DR2 Theatre
103 East 15th St. at 20 Union Sq. East
Extended through October 22, $65
www.judygold.com
Newark-born comedian Judy Gold was raised on sitcoms, and there’s nothing she’d like more than getting a sitcom of her own. She’s tried over the years, without success, as detailed in her charming, entertaining one-woman production, The Judy Show: My Life as a Sitcom. On a stage that mimics a sitcom set — with the addition of hundreds of images from famous sitcoms lining the walls and ceiling — Gold enters through a door like so many sitcom characters do, then directly addresses the audience for the next eighty minutes, taking occasional interludes to play snippets of famous sitcom theme songs on the piano. Gold tells the very funny story of her life from her early days in Clark, New Jersey, raised by an overbearing, Nazi-obsessed mother and a calmer father, through her college days, the emergence of her sexual orientation, her relationship with Schwendy (Gold’s first long-term girlfriend refused to give her permission to use her real name in the show), and her current home life, living with Sharon Callahan, a Jewish therapist from Rochester whom she met in a magazine singles column, and Gold’s two children with Schwendy.
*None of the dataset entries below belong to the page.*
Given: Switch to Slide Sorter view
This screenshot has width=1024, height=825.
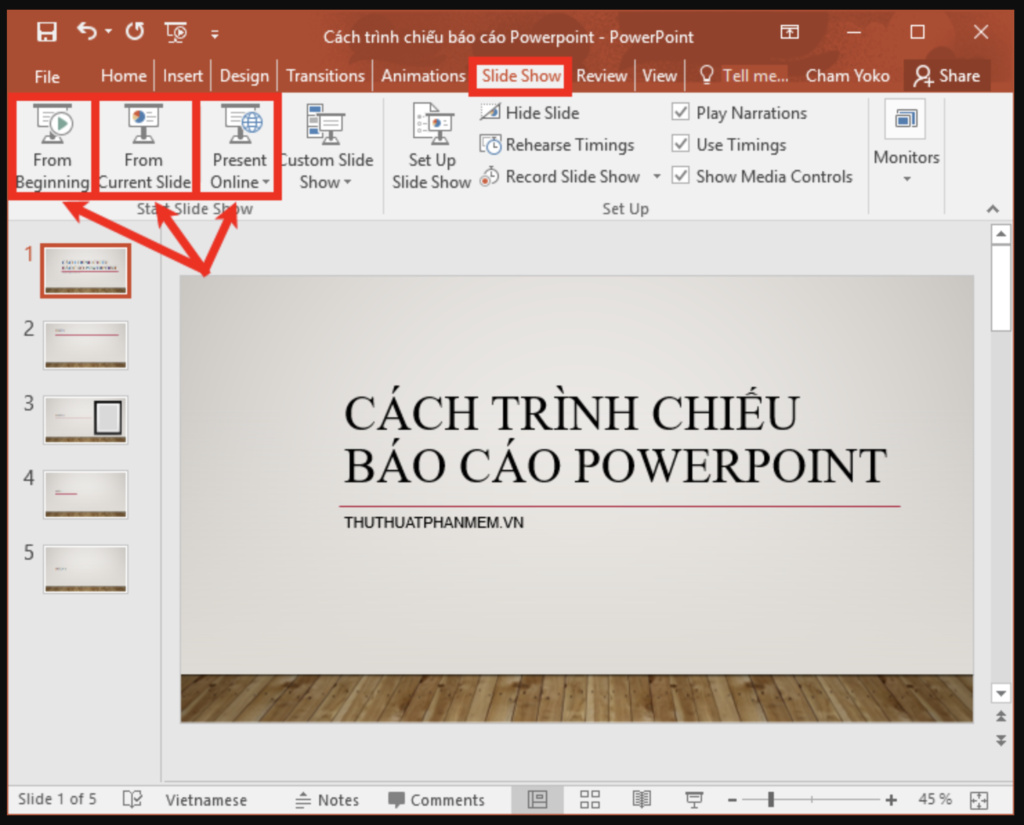Looking at the screenshot, I should tap(590, 799).
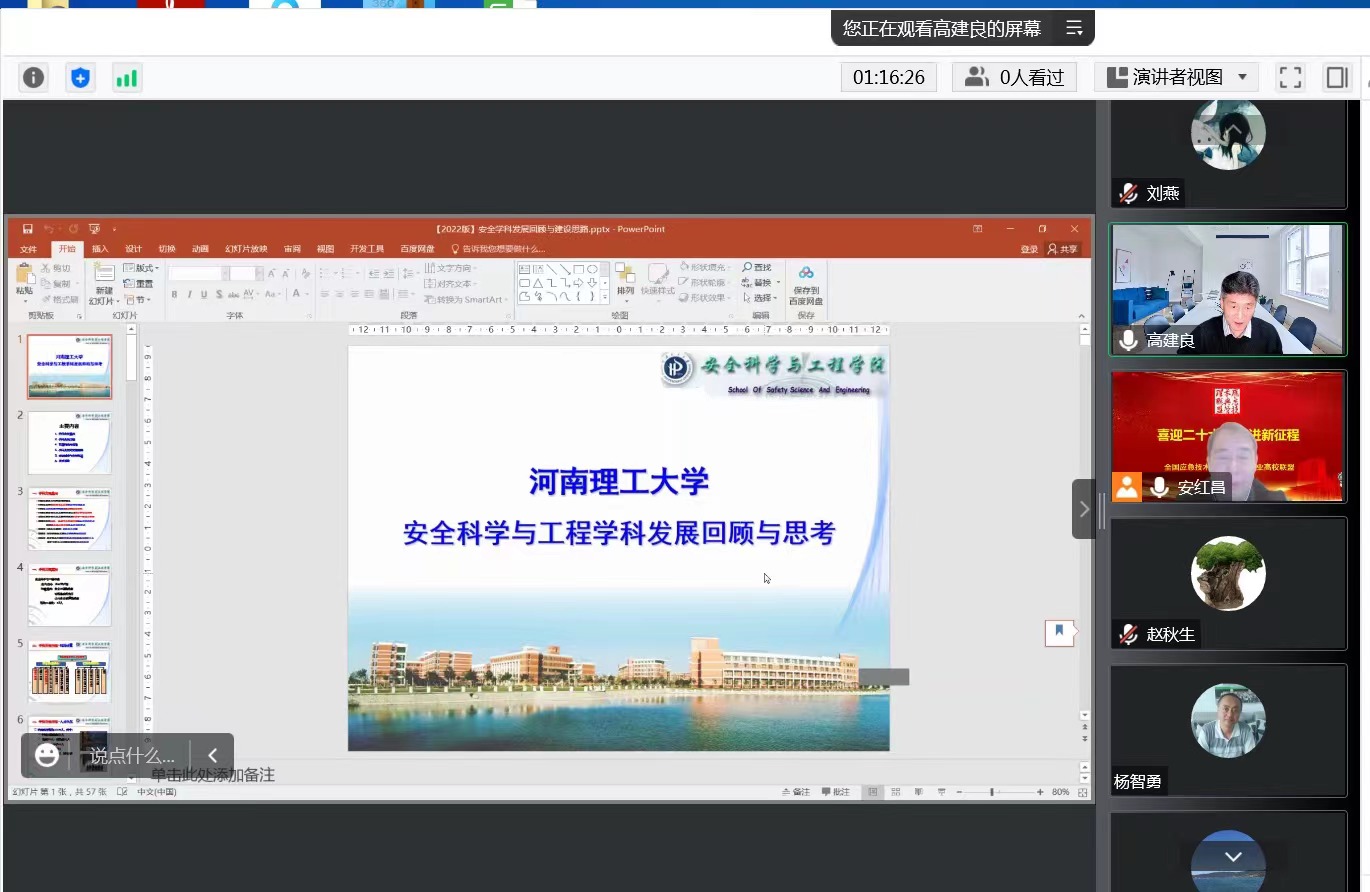Open the 设计 ribbon tab
Viewport: 1370px width, 892px height.
point(133,249)
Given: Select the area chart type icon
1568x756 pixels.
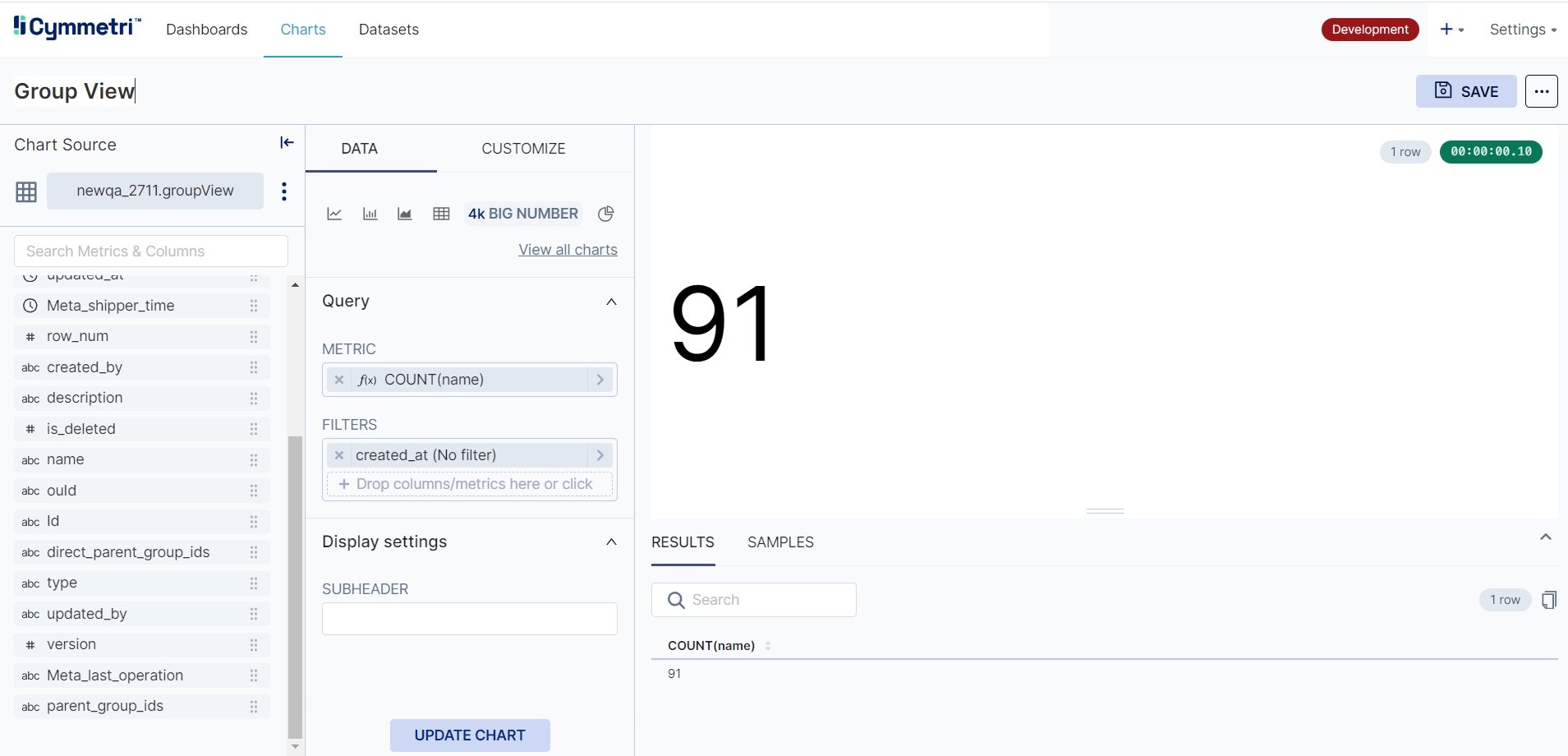Looking at the screenshot, I should (x=405, y=214).
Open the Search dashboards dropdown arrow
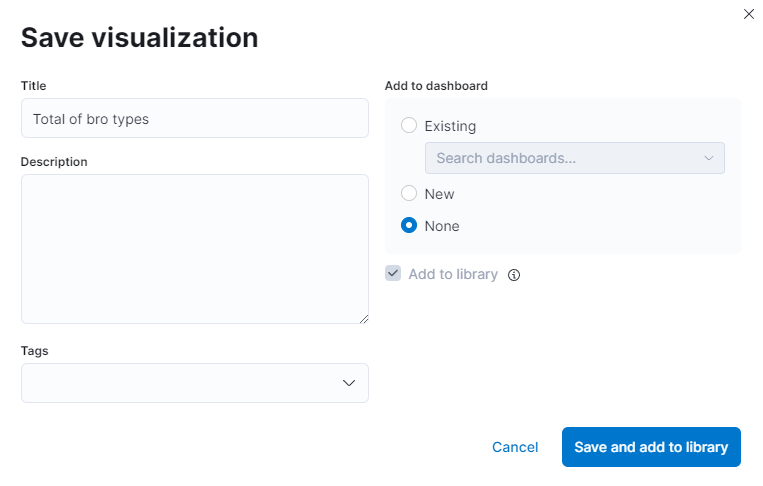 (709, 158)
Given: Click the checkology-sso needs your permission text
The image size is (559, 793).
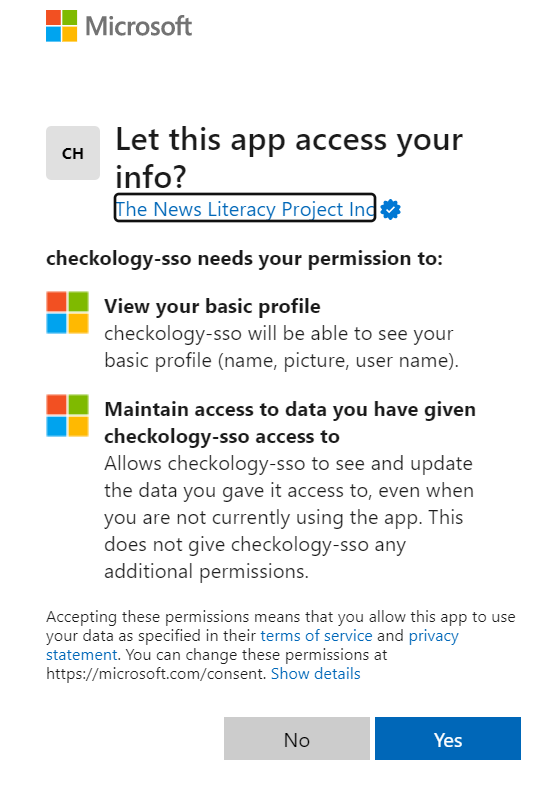Looking at the screenshot, I should tap(244, 259).
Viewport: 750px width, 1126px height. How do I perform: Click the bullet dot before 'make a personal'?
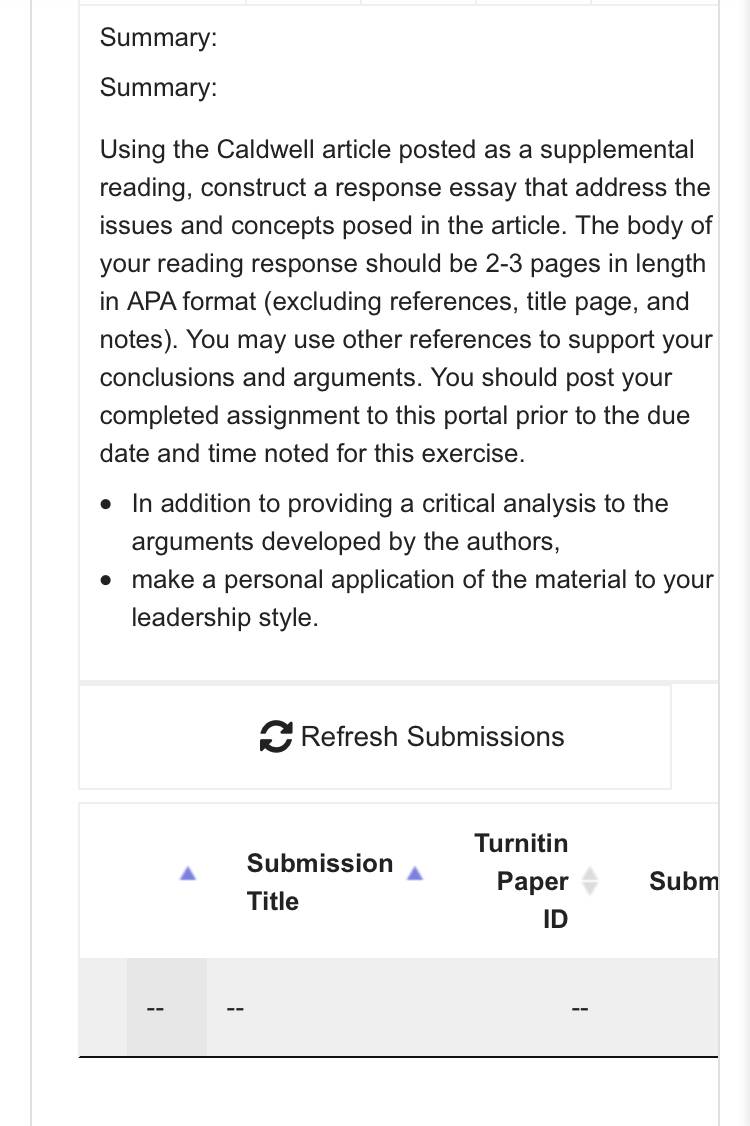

While Gold thinks a sitcom about a six-foot-three Jewish lesbian mother of two boys is, well, comic gold, she has yet to convince any network, represented here by a disembodied male voice. Gold talks about many of her favorite shows, including The Brady Brunch, Room 222, The Mary Tyler Moore Show, All in the Family, and The Facts of Life, as she shares the facts of her life and elicits continued audience response, becoming playfully angry if they don’t get a particular joke or reference. She supplements her tale with family photographs as well as images from the sitcoms she’s talking about and an endless supply of tsouris. Written by Gold and Kate Moira Ryan and directed by Amanda Charlton, The Judy Show, which has just been extended through October 22 at the DR2 Theatre in Union Square, is a whimsical, wonderfully self-effacing evening of theater, filled with good times and happy days, just taking life as it comes, one day at a time, with no commercial breaks. And maybe, just maybe, she’s gonna make it after all.